CAPITAL: How open were players and coaches in discussing the subject of paying or unionizing student athletes?
RUSHING: In our experience, players were very open to discussing the ideas of compensation and union representation, those for it and those against. Coaches, schools, divisions and the N.C.A.A. were more difficult to get on the record. Partly, I assume, for legal reasons. As these cases wind through the legal system, everyone is aware that whatever they say could end up in court. I suspect there might be another reason as well. If the N.C.A.A. is pressed on these issues, they often claim that they are simply a membership organization, so ultimately these decisions are up to the conferences and the schools. But if you press the conferences, they say that they are a membership organization and the authority lies with the schools. If you ask the schools, they often say that there needs to be change, but that’s up to the N.C.A.A.
CAPITAL: Other channels, like ESPN and Fox Sports, have lots of journalists on staff, but also have high-priced TV deals with the N.C.A.A. Do you think you and Al Jazeera are positioned to cover the story in way that others can’t or won’t?
RUSHING: I can’t say for Fox Sports, but it seems that ESPN faced this challenge when it partnered with Frontline for “League of Denial.” You’re right, Al Jazeera America holds no rights to any sports leagues and can report this story with no concern about conflicts of interest.

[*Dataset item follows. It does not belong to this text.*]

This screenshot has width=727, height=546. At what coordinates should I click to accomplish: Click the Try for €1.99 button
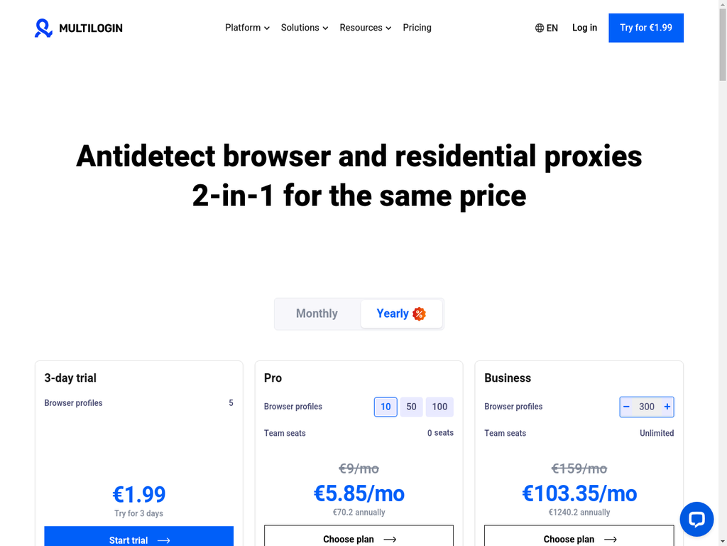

I also think Al Jazeera is well positioned for this story because it is a network that has made the explicit decision to focus on the human element in storytelling. The fact that the players are advocating for themselves is a compelling element that makes this an undeniable human drama.
CAPITAL: The N.F.L. has been in the news for concussions, F.I.F.A. for corruption and the N.C.A.A. for its treatment of student athletes. Do you think that sports leagues and organizations are facing more scrutiny than they ever have before? Or is the scrutiny a response to the actions?

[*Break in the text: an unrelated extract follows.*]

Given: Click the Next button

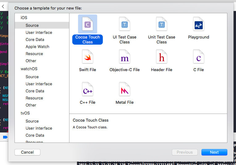Looking at the screenshot, I should [x=214, y=152].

RUSHING: The amount of money involved in the sports industry continues to climb. The N.C.A.A.’s assets have skyrocketed in the last two decades. As that money plays a larger role, the institutions that govern various sports will face greater scrutiny—as they should.
CAPITAL: Based on your reporting, do you think the N.C.A.A. will change the way it handles student athletes compensation?
RUSHING: As a result of the slew of cases that the N.C.A.A. faces in court, I believe the N.C.A.A. will change. It will have no choice but to change.